Hello @kevinadi and thank you for the reply.
We have managed to partially recover the lost data from other internal sources, but we still have data from 2 collections that is lost.
Right now the clusters are working in normal parameters, but any advices or clues about what happened and if we can still recover any additional data are more than welcome.
-
The MongoDB version used is : v4.0.6 and v4.0.20 (v4.0.20 is only on the second mongos, v4.0.6 is across all nodes)
-
The topology is as follows:
2 load balancers that each point to a different mongos for failover and to avoid the cursor errors.
1 Replica Set config server (PSS)
1 Replica set with sharded DBs named rs1 (PSS)
1 Replica Set with sharded DBs named rs2 (PSS)
The exact diagram can be found here, the only difference being that we use 2 load balancers, each pointing to a single mongos:
https://www.percona.com/blog/wp-content/uploads/2017/10/Load-Balanced.png
The sharding status is:
--- Sharding Status ---
sharding version: {
"_id" : 1,
"minCompatibleVersion" : 5,
"currentVersion" : 6,
"clusterId" : ObjectId("5c76ce009da1de19549a8f08")
}
shards:
{ "_id" : "rs1", "host" : "rs1/10.42.100.198:27017,10.42.119.126:27017,10.42.130.8:27017", "state" : 1 }
{ "_id" : "rs2", "host" : "rs2/10.42.129.166:27017,10.42.235.199:27017,10.42.253.76:27017", "state" : 1 }
active mongoses:
"4.0.20" : 1
"4.0.6" : 1
autosplit:
Currently enabled: yes
balancer:
Currently enabled: yes
The startup command for the mongo nodes is: mongod --keyFile /pathto/MONGODB_KEYFILE --replSet RS_NAME --shardsvr --dbpath /data/db --port 27017 --bind_ip_all
Right now the cluster is working normally I do not think that any rs status confs can be relevant, but if needed I can post them later in the thread.
-
The docker containers used for the MongoDB cluster are all bound to specific IPs and set to restart always.

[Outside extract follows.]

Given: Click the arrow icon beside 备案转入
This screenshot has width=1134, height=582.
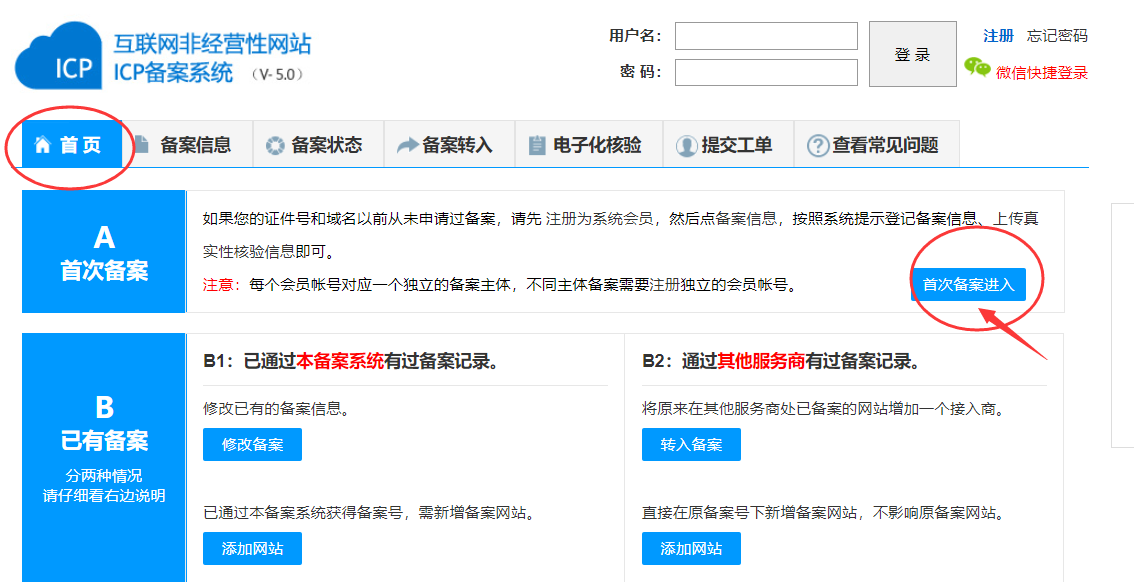Looking at the screenshot, I should 407,146.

The docker and OS configuration is the default one, but no tuning was necessary, or at least atm due to the hardware capabilities of the servers.
The OS is Ubuntu 16.04 LTS (quite old but an upgrade is planned)
-
It all started with a network communication error, which led to one of the nodes in the replica set to be promoted as primary. Since the node was promoted, the data was not saved on the disk.
We have internal log monitoring, but at that point, we did not had any alerts set for replication errors. We noticed an increase in response time on one of our apps and when we started digging we found the following errors in the MongoDB logs:
{ W SHARDING [replSetDistLockPinger] pinging failed for distributed lock pinger :: caused by :: WriteConcernFailed: waiting for replication timed out; Error details: { wtimeout: true }\r\n","stream":"stdout"}
{ I CONTROL [LogicalSessionCacheRefresh] Failed to refresh session cache: WriteConcernFailed: waiting for replication timed out; Error details: { wtimeout: true } at rs1\r\n","stream":"stdout"}
{ I CONTROL [LogicalSessionCacheRefresh] Failed to refresh session cache: WriteConcernFailed: waiting for replication timed out; Error details: { wtimeout: true } at rs1\r\n","stream":"stdout"}
All the errors were on the rs1 replica set, the rs2 replica set was working normally. Having multiple backups (full dump once a day, incremental every 15 minutes and disk snapshots),
I have decided to promote to primary another node and add the missing data afterwards. After the promotion command was given the container restarted unexpectedly. The node in question was promoted to primary, but it was missing the data since the last node was promoted before him.
Checking the backups and the oplogs I noticed the missing data was present also there, so the data was not saved in the oplog.
I have restored the data based on a disk snapshot, same result, the only thing that i have noticed was the large WiredTigerLAS.wt file (several GB), so I assume that the missing data must be there. Is there a way to retrieve the data from the WiredTigerLAS.wt file?
Thank you and sorry for the long post.